Some of you longtime San Franciscans will remember Belva Davis. She was a fixture on the local television news scene, coming to San Francisco’s KPIX (Channel 5) in 1966. She was the first female African-American reporter on the West Coast.

Davis has a new autobiography out entitled Never in My Wildest Dreams: A Black Woman’s Life in Journalism, chronicling her career in the challenging world of local television news reporting.

This Wednesday, she’ll be speaking at a free event at the Institute on Aging at 3575 Geary from 3:30pm until 5pm. Belva will share stories from her years covering news in the Bay Area, and read excerpts from her book.

More about her book from Amazon.com:

In five decades as an award-winning reporter, Davis witnessed changes in news gathering and the politics of race and sex. Born to a poor black laundress in a hardscrabble Louisiana town, she migrated with her family to California during the Depression. Poverty and an unstable family life caused her to miss an opportunity to go to college and to take refuge in early marriage. As a young wife and mother, she stumbled into freelance reporting for Jet and Ebony. Taking every random assignment and learning all she could, she moved on to radio and television, along the way meeting and interviewing celebrities, including Bill Cosby, Nancy Wilson, James Brown, Martin Luther King Jr., Huey Newton, Angela Davis, Michael Jackson, and Alex Haley.

Her strong connections to the black community made her an asset as the media covered the social unrest, riots, and cultural revolutions of the 1960s. Davis chronicles her own struggles and political awakening as she pushed against the boundaries for women and minorities in journalism to become the first black female news anchor on the West Coast.

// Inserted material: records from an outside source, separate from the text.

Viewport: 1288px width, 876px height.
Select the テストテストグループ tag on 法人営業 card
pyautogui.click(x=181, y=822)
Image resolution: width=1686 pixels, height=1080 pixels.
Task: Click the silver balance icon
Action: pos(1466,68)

“I was not asked to write a blurb for Up from Slavery, War and Peace, or The Fire Next Time, but gladly I can say Never in My Wildest Dreams is a very important book. No people can say they understand the times in which they have lived unless they have read this book.”
— Dr. Maya Angelou

“Never in My Wildest Dreams is the fascinating account of a pioneering black woman and her tumultuous but triumphal march through a turbulent era. Overcoming one obstacle after another, Belva Davis covered some of the most explosive stories of our era—and became one of most trusted news professionals in the business. Her story is a unique version of the American Dream, and her book is an honest, insightful, and utterly riveting memoir of a shared and personal journey.”
— Senator Dianne Feinstein

Sarah B.

One Comment

  1. Belva Davis is a TRUE trail-blazer. We forget how very different things were when she started. I can’t imagine how she did it (I should read her book!) I remember watching her when I was a little girl growing up on the Peninsula — about 45 years ago (gasp!) I remember looking at the TV and being amazed and confused that a “colored” woman would could be on TV, working as a journalist (it was the lunchtime news, as I recall). This was about the same time that Dr. Martin Luther King, Jr. was marching in Selma, etc. — and it is hard to tell you how shocking it really was to see a “woman of color” in that role. In my mind, Belva Davis is right up there with Helen Thomas, Barbara Walters and other women who kicked down the door barring journalism to women.